__Défi A__.
Répondez, s'il vous plaît, à ces questions sur les commentaires consacrés à la vente d'œuvres d'art :
(i) Pour quel peintre l'auteur du premier commentaire se dit-il content ?
(ii) À combien est estimée au moins la photocopie de la Cène de Léonard par Warhol ?
(iii) Pour quelle date Sotheby's présente-t-elle la vente du musée de Baltimore ?
__Défi B__. Reprenez les commentaires consacrés à la vente d'œuvres d'art là où ils s'arrêtent et poursuivez-les de quelques phrases.

__Extrait choisi__.

----

Je suis content pour Cranach.
Et Warhol dans tout ça (sachant que de nos jours, la foutaise est hors de prix) ?
Quant à l’inaliénabilitatitude, il serait peut-être bon pour les finances publiques françaises (la CPAM notamment) de mettre en vente la Joconde de Kivousavai-Ouvousavai, à se débarrasser enfin de cette sainte horreur à une mise prix aussi vertigineuse que certaines dettes régaliennes (sachant que ce ne serait qu’une très bonne copie, comme disait Guillaume —Apollinaire, pas le Conquérant qui hélas, est mort trop jeune pour avoir connu le poète et le peintre).
Et Soulage dans tout ça ?
Bien à vous.

Costar a dit…

La photocopie de la Cène de Léonard par Warhol était censée être le clou (estimée au moins 30M$) de la vente du musée de Baltimore chez Sotheby's, mais il est absent de la présentation qu'en fait la maison de ventes pour le 29 octobre (voir mon lien). Donc mystère !

----

__Données fournies__.
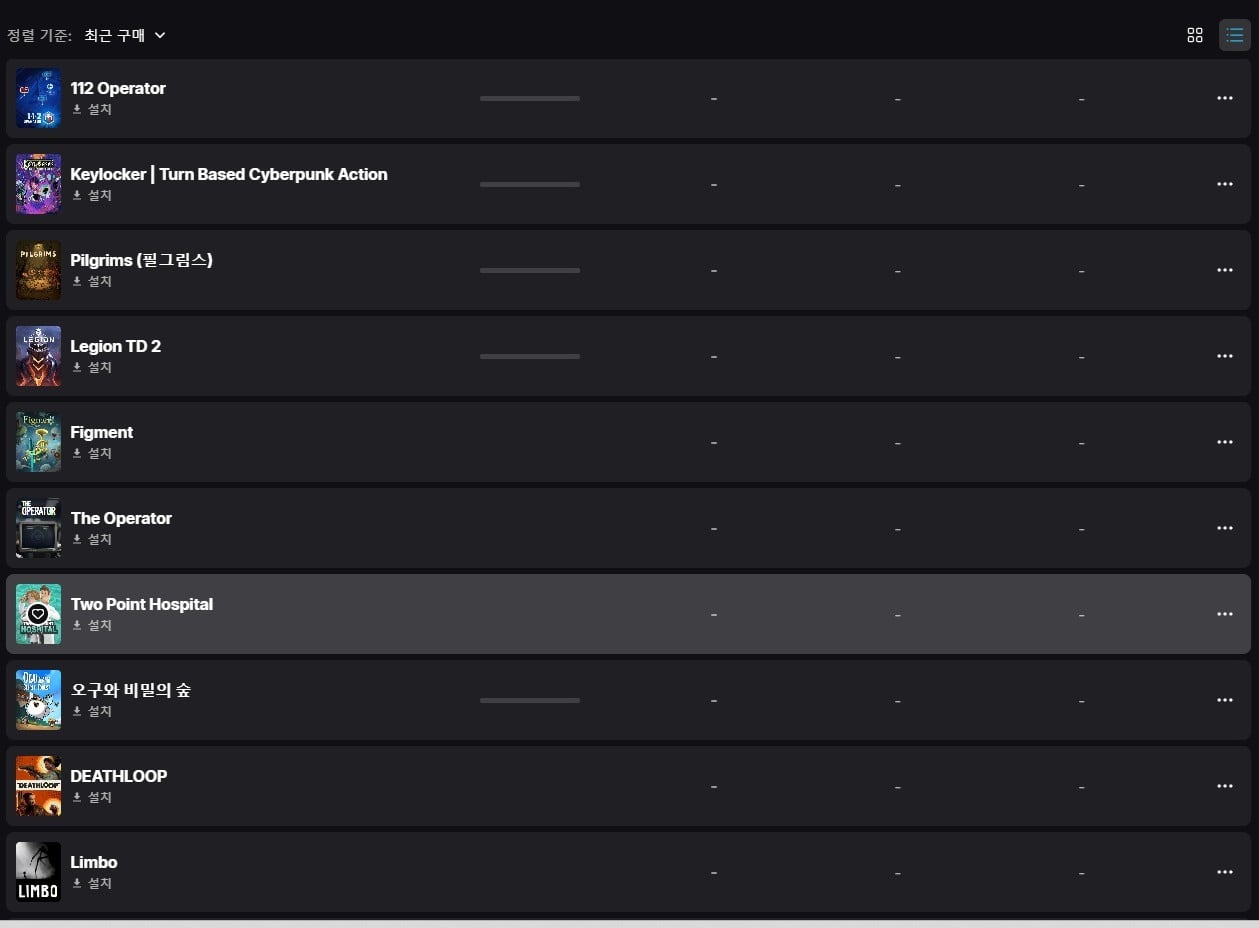
Task: Click the progress bar of 오구와 비밀의 숲
Action: pyautogui.click(x=530, y=700)
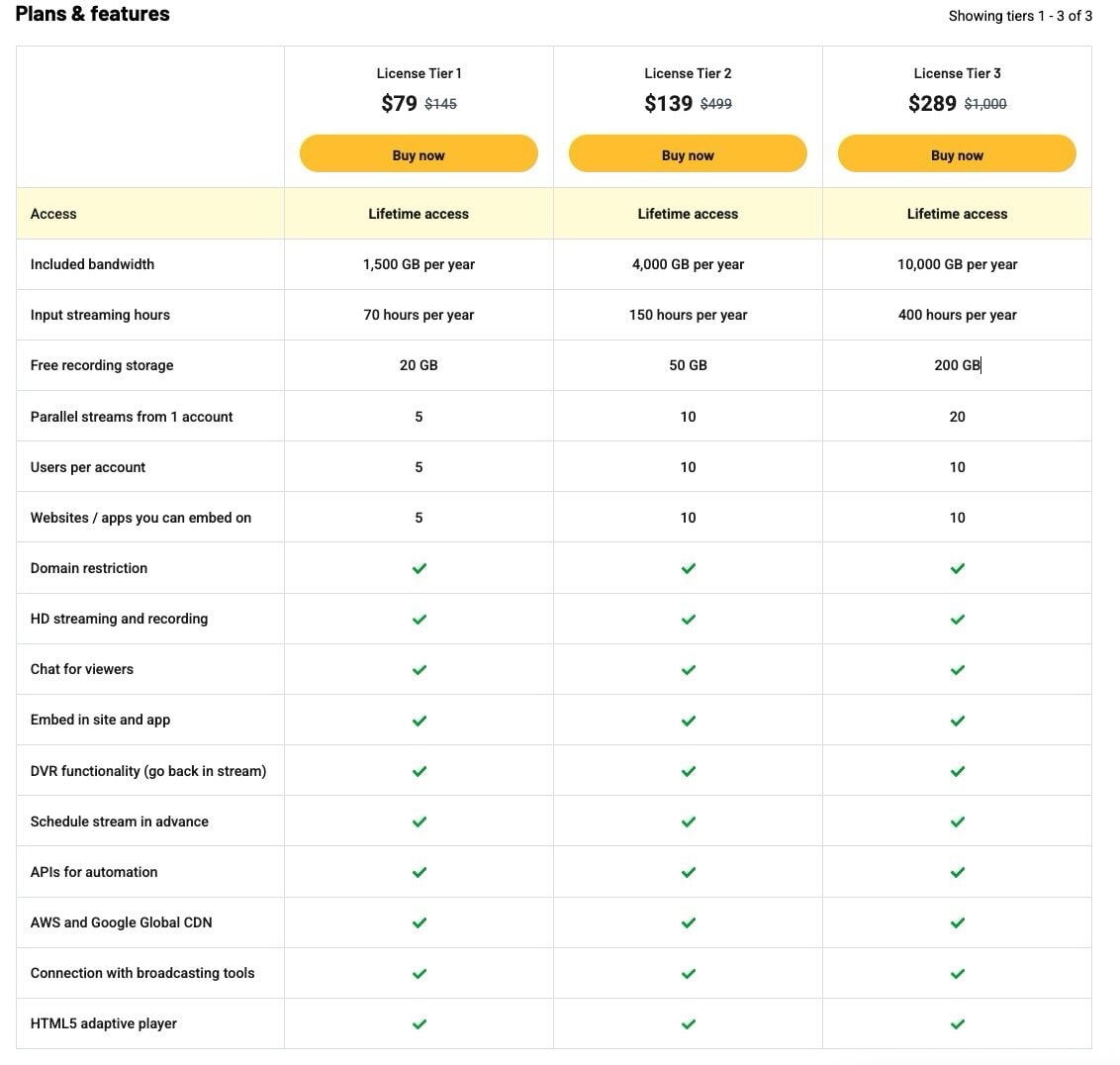Image resolution: width=1120 pixels, height=1065 pixels.
Task: Click the Schedule stream checkmark for Tier 3
Action: coord(957,821)
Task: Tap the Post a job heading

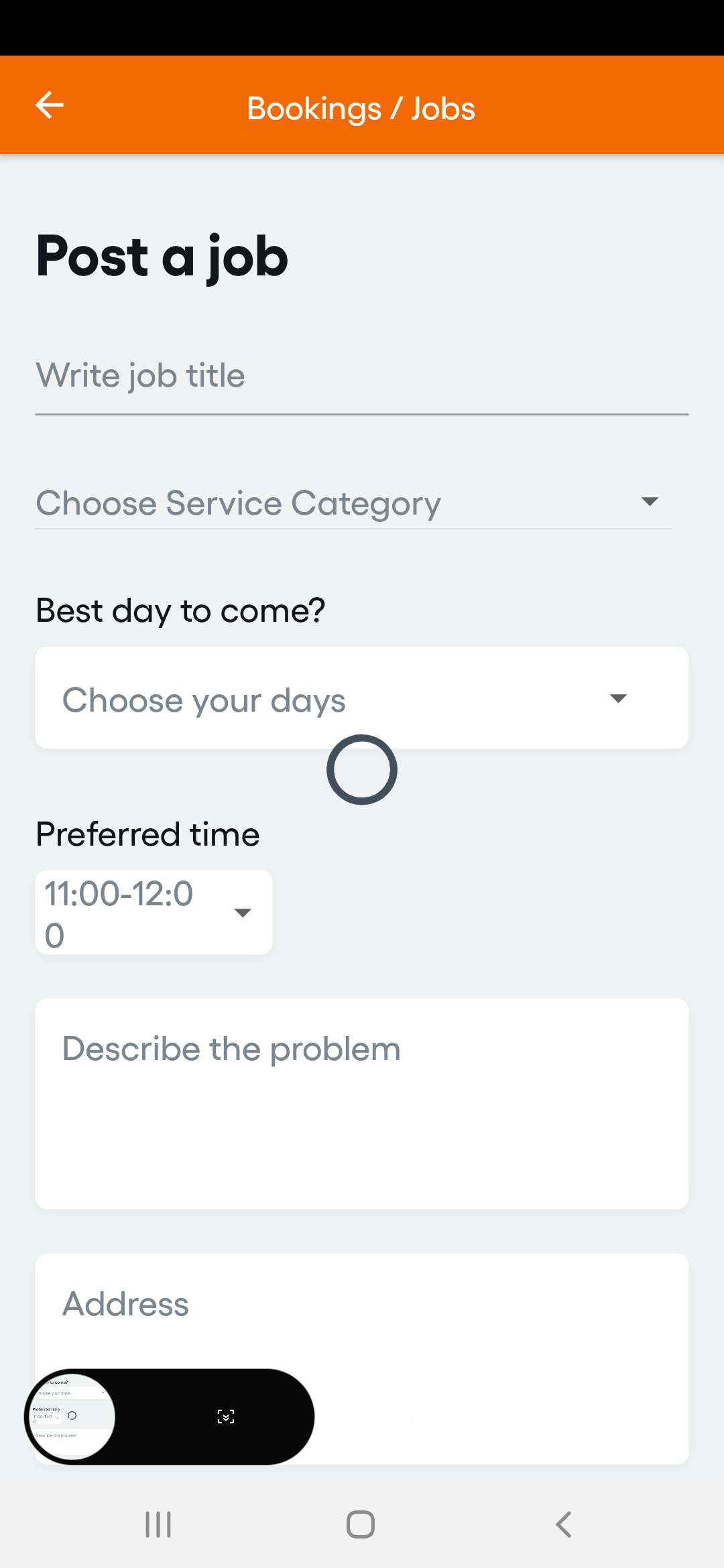Action: click(x=162, y=257)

----

__Corrigé A__.
(i) Cranach.
(ii) 30M$.
(iii) Le 29 octobre.

__Corrigé B__.
Pour la "Con de Jo", je n'ai pas de meilleure proposition, à part la prêter à l'étranger et bombarder le transporteur.
Quant à Soulages, je crois qu'il vient d'avoir plus de 100 ans, et qu'un tableau de l'époque où il avait encore un pinceau et un tube de bleu (depuis il découpe des morceaux d'autoroute qu'il suspend du plafond), estimé dans les 7M€ sera en vente le 22 octobre chez Christie's.